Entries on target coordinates
* Begin *
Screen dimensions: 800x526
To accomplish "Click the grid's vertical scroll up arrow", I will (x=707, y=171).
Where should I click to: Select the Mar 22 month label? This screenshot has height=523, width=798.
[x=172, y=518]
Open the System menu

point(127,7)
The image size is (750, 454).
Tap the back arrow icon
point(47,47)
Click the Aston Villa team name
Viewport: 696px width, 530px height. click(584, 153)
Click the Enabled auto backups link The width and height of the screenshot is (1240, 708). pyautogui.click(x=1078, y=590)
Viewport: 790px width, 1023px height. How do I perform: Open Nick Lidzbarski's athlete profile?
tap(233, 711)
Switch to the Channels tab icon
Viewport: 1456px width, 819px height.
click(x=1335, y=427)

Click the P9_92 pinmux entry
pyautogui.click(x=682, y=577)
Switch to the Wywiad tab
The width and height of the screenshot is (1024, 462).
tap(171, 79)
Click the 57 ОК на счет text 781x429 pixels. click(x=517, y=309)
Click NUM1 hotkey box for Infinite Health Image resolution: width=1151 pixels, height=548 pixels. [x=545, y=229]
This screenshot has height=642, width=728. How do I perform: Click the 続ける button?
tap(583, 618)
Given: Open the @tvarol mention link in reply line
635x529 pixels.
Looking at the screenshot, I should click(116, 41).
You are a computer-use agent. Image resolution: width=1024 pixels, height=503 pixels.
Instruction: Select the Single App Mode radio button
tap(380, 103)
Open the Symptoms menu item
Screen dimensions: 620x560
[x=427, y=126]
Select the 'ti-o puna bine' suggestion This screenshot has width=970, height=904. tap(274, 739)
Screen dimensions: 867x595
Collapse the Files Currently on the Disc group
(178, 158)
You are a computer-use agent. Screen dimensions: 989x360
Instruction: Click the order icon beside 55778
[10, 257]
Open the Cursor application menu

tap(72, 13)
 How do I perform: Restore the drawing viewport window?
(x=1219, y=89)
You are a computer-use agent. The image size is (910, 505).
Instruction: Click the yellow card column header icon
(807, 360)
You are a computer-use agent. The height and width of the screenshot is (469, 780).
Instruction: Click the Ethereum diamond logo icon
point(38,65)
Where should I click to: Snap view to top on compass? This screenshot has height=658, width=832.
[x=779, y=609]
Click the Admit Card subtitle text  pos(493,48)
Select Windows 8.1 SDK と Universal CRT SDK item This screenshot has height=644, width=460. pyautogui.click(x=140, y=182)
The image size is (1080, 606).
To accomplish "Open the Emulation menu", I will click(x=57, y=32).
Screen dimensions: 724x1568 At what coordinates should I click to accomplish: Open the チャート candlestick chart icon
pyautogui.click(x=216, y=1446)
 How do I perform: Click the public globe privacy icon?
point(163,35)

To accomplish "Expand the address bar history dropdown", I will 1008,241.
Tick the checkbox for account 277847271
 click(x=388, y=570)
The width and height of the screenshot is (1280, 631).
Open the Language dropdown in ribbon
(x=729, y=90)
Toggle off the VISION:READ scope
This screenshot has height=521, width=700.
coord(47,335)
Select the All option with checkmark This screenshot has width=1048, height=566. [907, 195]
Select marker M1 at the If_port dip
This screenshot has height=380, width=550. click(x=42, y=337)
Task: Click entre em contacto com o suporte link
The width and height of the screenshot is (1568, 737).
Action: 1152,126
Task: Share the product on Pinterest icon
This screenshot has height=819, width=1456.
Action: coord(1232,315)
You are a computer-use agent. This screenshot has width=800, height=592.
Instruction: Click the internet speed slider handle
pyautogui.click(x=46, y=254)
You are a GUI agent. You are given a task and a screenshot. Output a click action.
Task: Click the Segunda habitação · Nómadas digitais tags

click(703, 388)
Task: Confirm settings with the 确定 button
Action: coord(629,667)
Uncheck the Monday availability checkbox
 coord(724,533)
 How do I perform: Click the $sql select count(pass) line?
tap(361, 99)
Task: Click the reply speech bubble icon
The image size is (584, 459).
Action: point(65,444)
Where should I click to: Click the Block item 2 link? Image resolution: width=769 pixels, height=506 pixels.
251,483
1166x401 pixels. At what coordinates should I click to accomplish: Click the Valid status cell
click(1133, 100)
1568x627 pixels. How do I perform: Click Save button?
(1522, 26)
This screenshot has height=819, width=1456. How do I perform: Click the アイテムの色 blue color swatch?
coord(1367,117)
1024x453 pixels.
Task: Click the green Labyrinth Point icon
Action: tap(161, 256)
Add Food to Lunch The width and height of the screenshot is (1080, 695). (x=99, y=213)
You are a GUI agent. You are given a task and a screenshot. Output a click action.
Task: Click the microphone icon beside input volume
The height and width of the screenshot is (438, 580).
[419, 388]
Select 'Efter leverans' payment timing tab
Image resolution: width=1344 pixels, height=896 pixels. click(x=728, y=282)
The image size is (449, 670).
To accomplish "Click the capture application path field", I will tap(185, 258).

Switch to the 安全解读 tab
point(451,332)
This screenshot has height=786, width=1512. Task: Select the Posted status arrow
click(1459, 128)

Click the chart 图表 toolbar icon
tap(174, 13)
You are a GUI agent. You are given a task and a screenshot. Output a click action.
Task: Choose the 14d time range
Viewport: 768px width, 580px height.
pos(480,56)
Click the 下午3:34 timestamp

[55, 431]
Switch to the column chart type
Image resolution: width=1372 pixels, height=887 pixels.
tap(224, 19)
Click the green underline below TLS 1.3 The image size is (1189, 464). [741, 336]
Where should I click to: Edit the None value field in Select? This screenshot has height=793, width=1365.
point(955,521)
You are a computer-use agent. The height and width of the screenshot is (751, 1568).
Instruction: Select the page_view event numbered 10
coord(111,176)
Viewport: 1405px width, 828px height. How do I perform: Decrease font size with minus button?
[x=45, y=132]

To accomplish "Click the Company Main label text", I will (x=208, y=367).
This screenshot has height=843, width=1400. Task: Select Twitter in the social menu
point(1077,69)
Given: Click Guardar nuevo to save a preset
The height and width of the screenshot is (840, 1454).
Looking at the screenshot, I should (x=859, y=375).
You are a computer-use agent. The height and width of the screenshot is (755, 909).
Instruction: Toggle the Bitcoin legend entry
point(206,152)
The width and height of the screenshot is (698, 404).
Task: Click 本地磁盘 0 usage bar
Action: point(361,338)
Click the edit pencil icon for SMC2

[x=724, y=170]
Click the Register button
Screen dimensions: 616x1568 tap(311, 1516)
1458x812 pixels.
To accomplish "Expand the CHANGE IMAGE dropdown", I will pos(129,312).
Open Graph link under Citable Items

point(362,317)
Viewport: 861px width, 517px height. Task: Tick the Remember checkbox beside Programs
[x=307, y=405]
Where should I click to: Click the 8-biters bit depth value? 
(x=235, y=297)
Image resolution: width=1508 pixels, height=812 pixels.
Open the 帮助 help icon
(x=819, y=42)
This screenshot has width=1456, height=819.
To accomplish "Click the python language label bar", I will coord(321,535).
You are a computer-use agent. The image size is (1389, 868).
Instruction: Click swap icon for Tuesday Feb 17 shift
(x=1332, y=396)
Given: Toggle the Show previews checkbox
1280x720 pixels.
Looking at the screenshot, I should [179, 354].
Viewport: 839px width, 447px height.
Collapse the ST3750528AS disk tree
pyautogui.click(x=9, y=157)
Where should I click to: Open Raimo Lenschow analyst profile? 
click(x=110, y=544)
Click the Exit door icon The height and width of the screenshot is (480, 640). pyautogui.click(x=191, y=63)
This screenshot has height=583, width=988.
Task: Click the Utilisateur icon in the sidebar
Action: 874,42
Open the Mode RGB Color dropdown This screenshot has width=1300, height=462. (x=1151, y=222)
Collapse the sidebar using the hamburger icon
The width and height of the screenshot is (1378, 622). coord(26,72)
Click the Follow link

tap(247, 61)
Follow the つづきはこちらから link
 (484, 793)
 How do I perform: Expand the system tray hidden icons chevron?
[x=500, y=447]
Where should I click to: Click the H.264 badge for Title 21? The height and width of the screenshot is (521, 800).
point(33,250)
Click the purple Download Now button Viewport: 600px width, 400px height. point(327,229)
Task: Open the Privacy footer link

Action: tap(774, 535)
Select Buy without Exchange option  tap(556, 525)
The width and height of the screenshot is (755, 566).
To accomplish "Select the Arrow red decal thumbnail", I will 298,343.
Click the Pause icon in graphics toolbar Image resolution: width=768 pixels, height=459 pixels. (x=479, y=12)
* End *
## WORK REQUIRED
Copy the listing from the line with "Where should I click to: Open" to the line with "Click the purple", swapping "link" for "hyperlink" and keeping everything else the same. Give only those lines.

## CORRECT ANSWER
Where should I click to: Open Raimo Lenschow analyst profile? 
click(x=110, y=544)
Click the Exit door icon The height and width of the screenshot is (480, 640). pyautogui.click(x=191, y=63)
This screenshot has height=583, width=988.
Task: Click the Utilisateur icon in the sidebar
Action: 874,42
Open the Mode RGB Color dropdown This screenshot has width=1300, height=462. (x=1151, y=222)
Collapse the sidebar using the hamburger icon
The width and height of the screenshot is (1378, 622). coord(26,72)
Click the Follow hyperlink

tap(247, 61)
Follow the つづきはこちらから hyperlink
 (484, 793)
 How do I perform: Expand the system tray hidden icons chevron?
[x=500, y=447]
Where should I click to: Click the H.264 badge for Title 21? The height and width of the screenshot is (521, 800).
point(33,250)
Click the purple Download Now button Viewport: 600px width, 400px height. point(327,229)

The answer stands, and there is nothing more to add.